E há os que se apoderaram de Deus, como se o pudessem, e se tornam a medida da verdade, e, em nome de Deus, matam aos irmãos, julgando estar fazendo a vontade de Deus. O Deus que não é mais o revelado nas Sagradas Escrituras, mas o Deus projetado pela maldade do falso adorador.
Nós estamos num ambiente espiritual. O ambiente espiritual é muito delicado. A gente não tem uma ideia dos processos que acontecem no mundo espiritual, à nossa volta!
Não temos ideia de como as pessoas estão sendo afetadas pela realidade espiritual; de como estão sendo tentadas e caindo ou não em tentação; de como estão a dar, ou não, ouvidos à voz do inimigo.
A gente não sabe, e não precisa saber! Nós não temos autoridade para julgar ninguém. Precisamos é saber que essas coisas vão acontecer.
Gente de casa vai se revoltar contra o Senhor e vai quebrar as Leis do Senhor.
Gente de casa vai romper com o Senhor, mas, vai continuar em casa. Vai continuar nas instituições, vai continuar no ambiente. Inclusive, gente que rompeu com o Senhor pode ser pastor, pode ser presbítero.
Nós não temos um ambiente só espiritual, temos, também, um ambiente formal.
Num ambiente formal você tem estatutos, liturgias, você tem maneiras de assumir poder, de assumir controle, etc... Sem que seja a vontade de Deus. E aí, de repente, você tem um cara mau como rei. Foi ordenado em função de Deus, mas rompeu com o Senhor. Como foi com Saul.
Gente há que vai para a reunião de culto, mas não cultua Deus. Tem só religião, mas não tem fé. Tem religião, mas não tem mais o temor de Deus, não tem mais respeito por Deus, e muito menos pelo ser humano.
Gente que, de alguma maneira, na luta por achar a sua própria história, o seu próprio caminho, rompeu com Deus. Isso não é uma coisa difícil de acontecer, porque a vida é como um teste constante. E nem sempre a gente passa no teste.
Gente que, ontem, estava adorando ao Senhor, hoje está cheio de dúvidas.

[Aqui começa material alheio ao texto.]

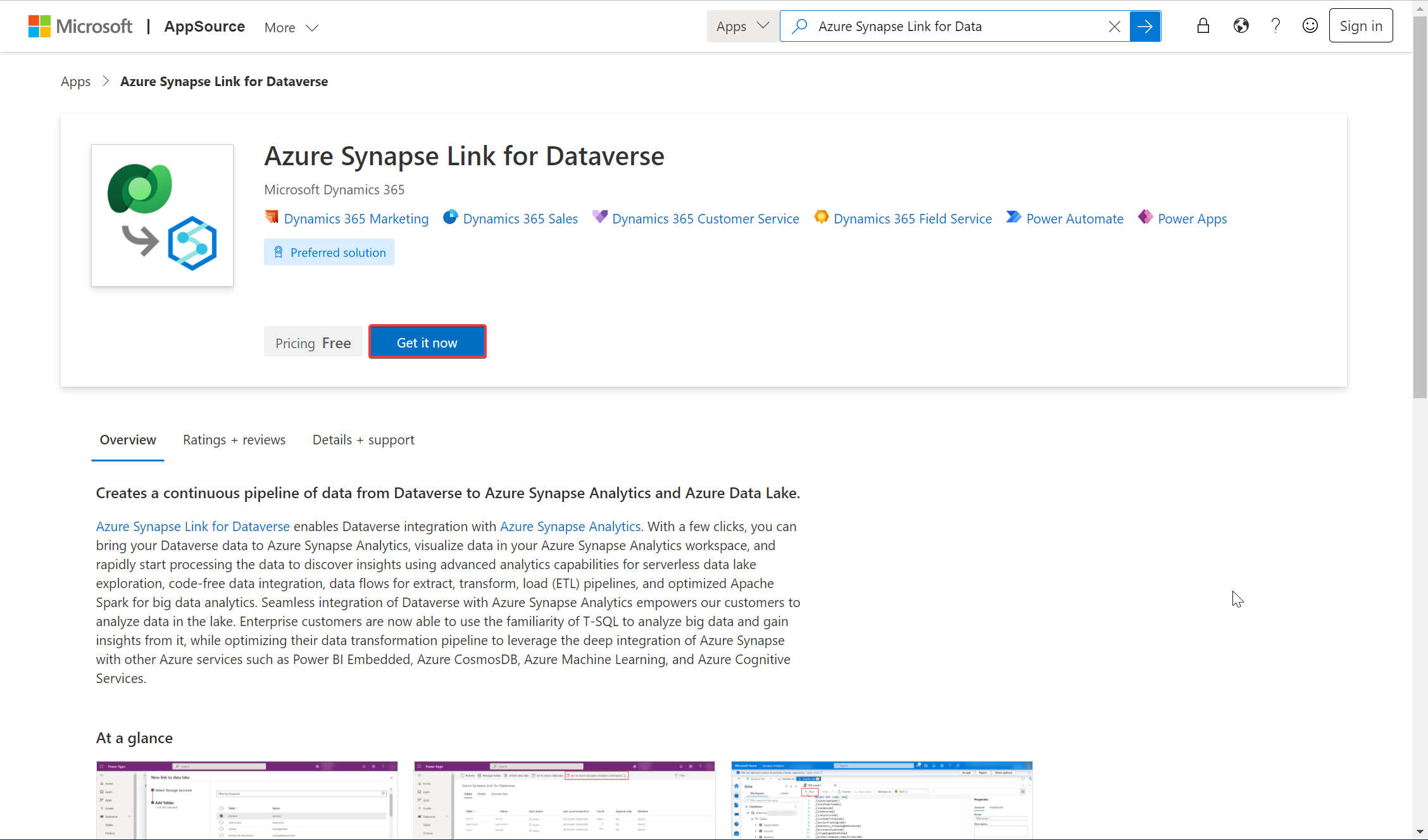Open the Details + support tab
Viewport: 1428px width, 840px height.
tap(363, 440)
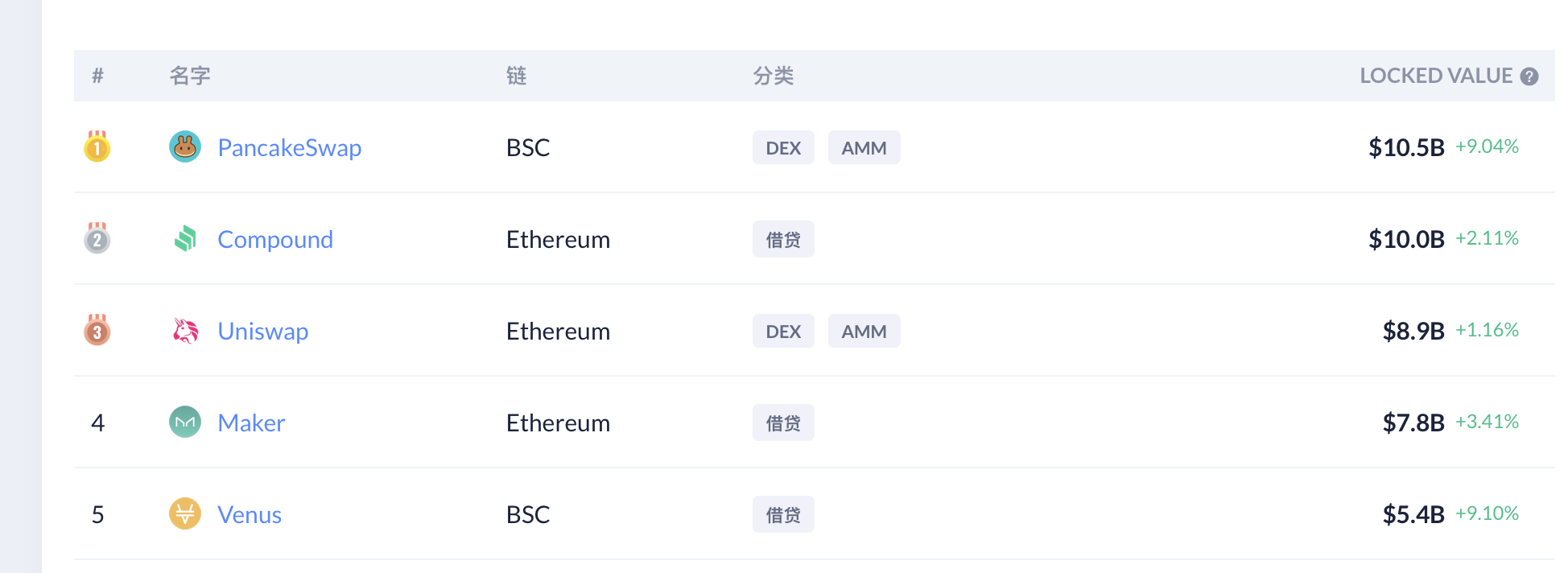The image size is (1568, 573).
Task: Open the PancakeSwap link
Action: pos(289,147)

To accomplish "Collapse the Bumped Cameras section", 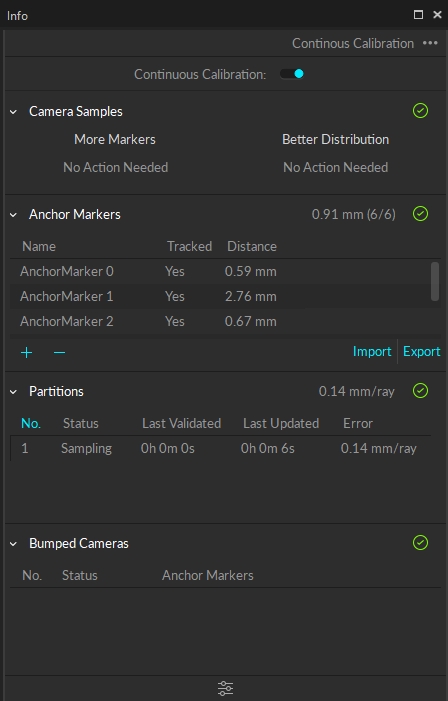I will click(13, 544).
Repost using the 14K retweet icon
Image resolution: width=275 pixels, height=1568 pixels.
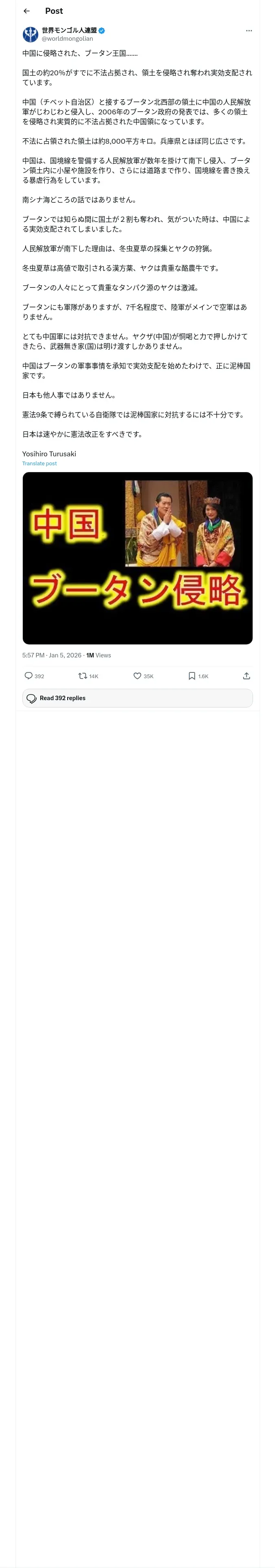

Se Deus cuida de mim por que está acontecendo isso comigo, ou com a minha casa, ou com a minha família, ou com a minha situação? Quando uma pessoa fica cheia dessas dúvidas, pode dar ouvidos a um bocado de vozes, que vão lhe dizer: ache o seu esquema, ache o seu jeito de resolver o seu problema, porque Deus não o resolveu. Ela, talvez, não confesse isso, explicitamente, mas fará o sugerido.
O que fazer diante disso? Davi pede a Deus que julgue, mas, também, pede aos fiéis que não desanimem, que não caiam na esparrela de usar das mesmas armas que os em crise, que continuem a louvar e a confiar no Senhor, a se manter em comunhão, para, continuamente, desfrutarem do aconchego do Senhor.
Em outras palavras, pede, aos fiéis, que não permitam que a infidelidade dos demais roube a sua alegria no Senhor, ou a vida comunitária, assim como a vida devocional, onde o fiel se deixa abrigar pelo Senhor.
Porque, no final das contas, os infiéis não estão, diretamente, pecando contra os fiéis, eles estão pecando contra Deus. Os fiéis estão, no dizer de Paulo, sofrendo o que resta dos sofrimentos do Cristo pela Igreja (Cl 1.24).